● **Article**:
## START
Jared Kushner, the accidental CEO
The 33-year-old was forced to take over his family’s real estate empire early, but he’s silenced doubters by redirecting the company — and by buying up $3.5 billion in properties
At age 33, real estate wunderkind Jared Kushner has reached an unexpected point in his life. The sandy-haired mogul and New York Observer publisher now presides over a New York City property portfolio that’s the envy of his peers, comprised of trophy office towers, a multi-family empire in the East Village and a waterfront site in Dumbo widely-imagined as a future technology and creative hub.
“When I look at where I am today and back at the plan I had for my life growing up, I’d say that things could not have gone less according to plan,” Kushner told The Real Deal last month from his corner office at the crown jewel of his portfolio, 666 Fifth Avenue. “I’ve learned in life that it’s good to be comfortable with uncertainty.”
Kushner said he never imagined himself at the helm of his family company so soon — or maybe at all. And there were many observers who raised eyebrows when the baby-faced Kushner was thrust into a leadership role at the firm when his father, Charles, the former CEO of Kushner Companies, was arrested on charges of tax evasion, illegal campaign donations and witness tampering in 2004.
Jared, Charles Kushner’s oldest son, had interned at real estate giants like SL Green Realty and Square Mile Capital and had a few Boston multi-family deals under his belt, but was still in his early 20s and relatively inexperienced. A few months earlier, he had been interning at the Manhattan District Attorney’s office.
## END
● **Objective 1**: List the charges on which Charles Kushner was arrested in 2004, according to the Kushner article.

● **Dataset entries**:
## START
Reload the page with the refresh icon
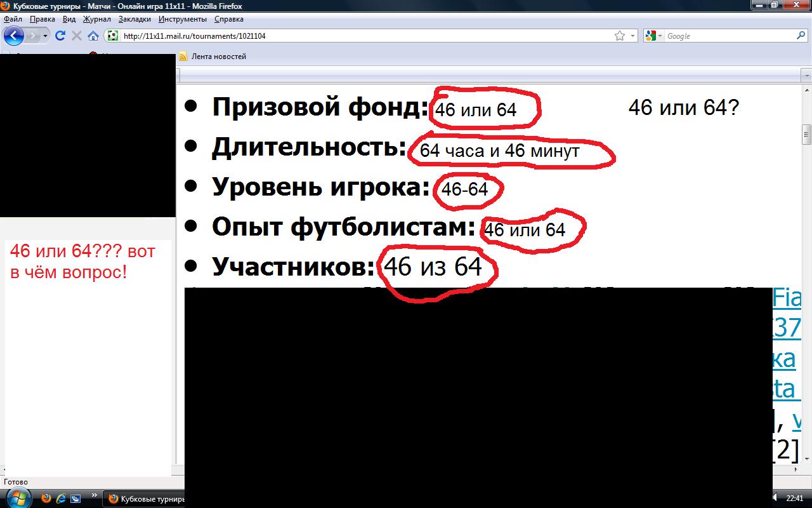The width and height of the screenshot is (812, 508). point(61,36)
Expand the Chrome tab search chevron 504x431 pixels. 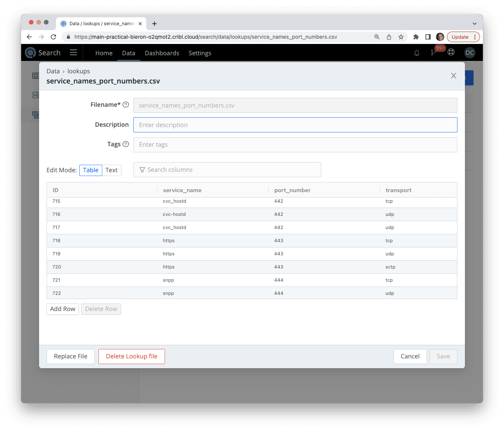[474, 23]
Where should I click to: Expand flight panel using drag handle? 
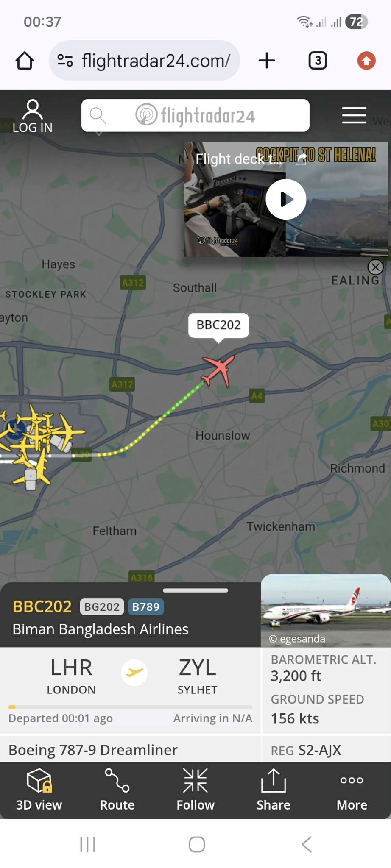click(196, 590)
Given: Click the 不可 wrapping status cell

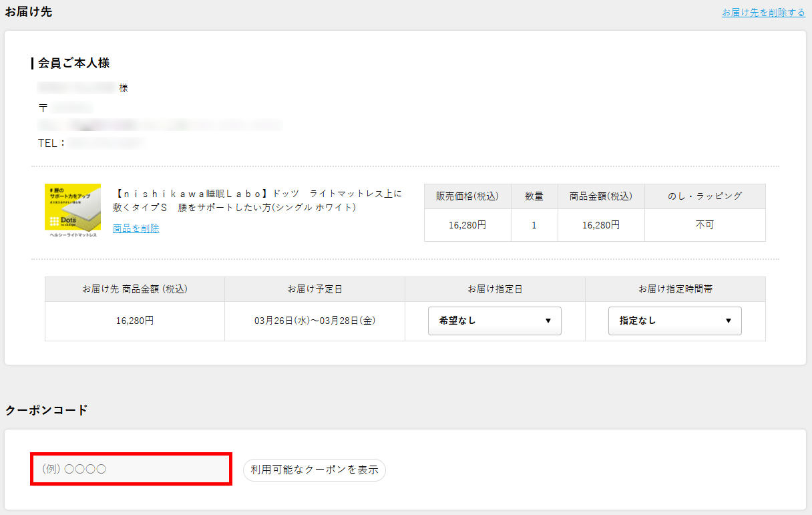Looking at the screenshot, I should tap(704, 225).
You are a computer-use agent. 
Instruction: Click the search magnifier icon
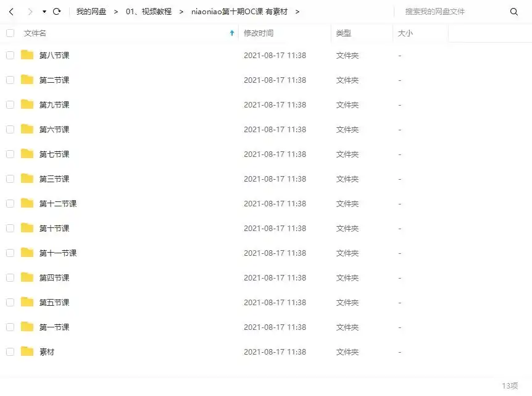(514, 11)
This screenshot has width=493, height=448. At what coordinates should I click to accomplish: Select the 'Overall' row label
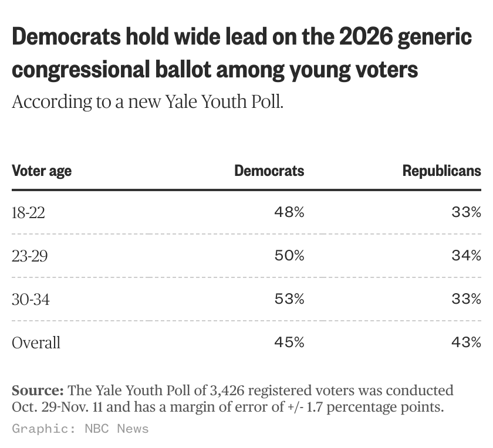(36, 342)
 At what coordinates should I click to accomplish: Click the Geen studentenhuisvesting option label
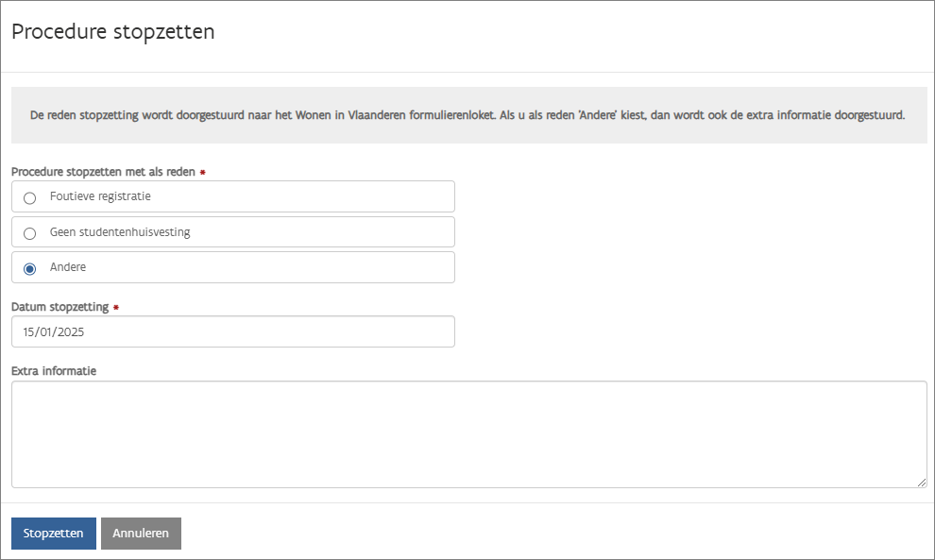pos(120,232)

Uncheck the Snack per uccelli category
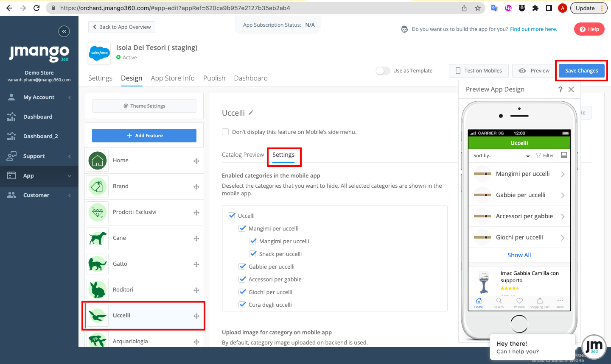[x=253, y=254]
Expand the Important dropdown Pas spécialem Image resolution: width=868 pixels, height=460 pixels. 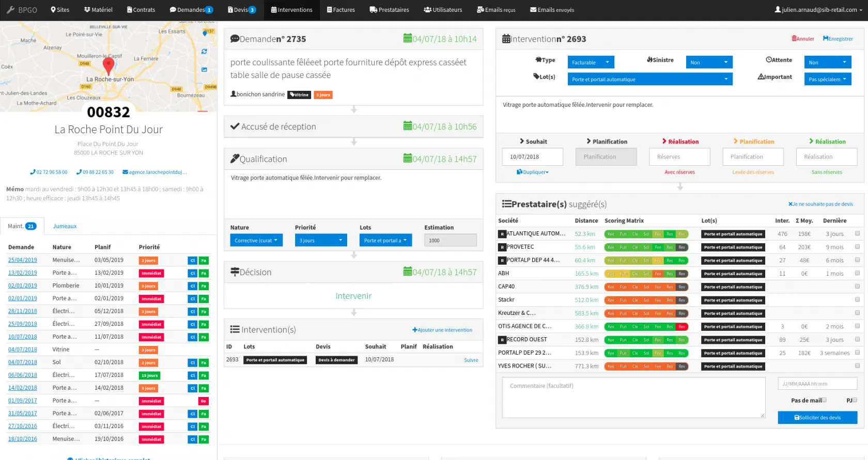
## END
● **Objective 2**: Revise the dataset entries from the line containing "At what coordinates should I click to accomplish: Click" through the line containing "[x=253, y=254]", replacing "category" with "checkbox" and leaving everything else unchanged. Omit the pictures from your answer.

● **Full response 1**:
- Tax evasion
- Illegal campaign donations
- Witness tampering

● **Full response 2**:
 At what coordinates should I click to accomplish: Click the Geen studentenhuisvesting option label
pos(120,232)

Uncheck the Snack per uccelli checkbox
[x=253, y=254]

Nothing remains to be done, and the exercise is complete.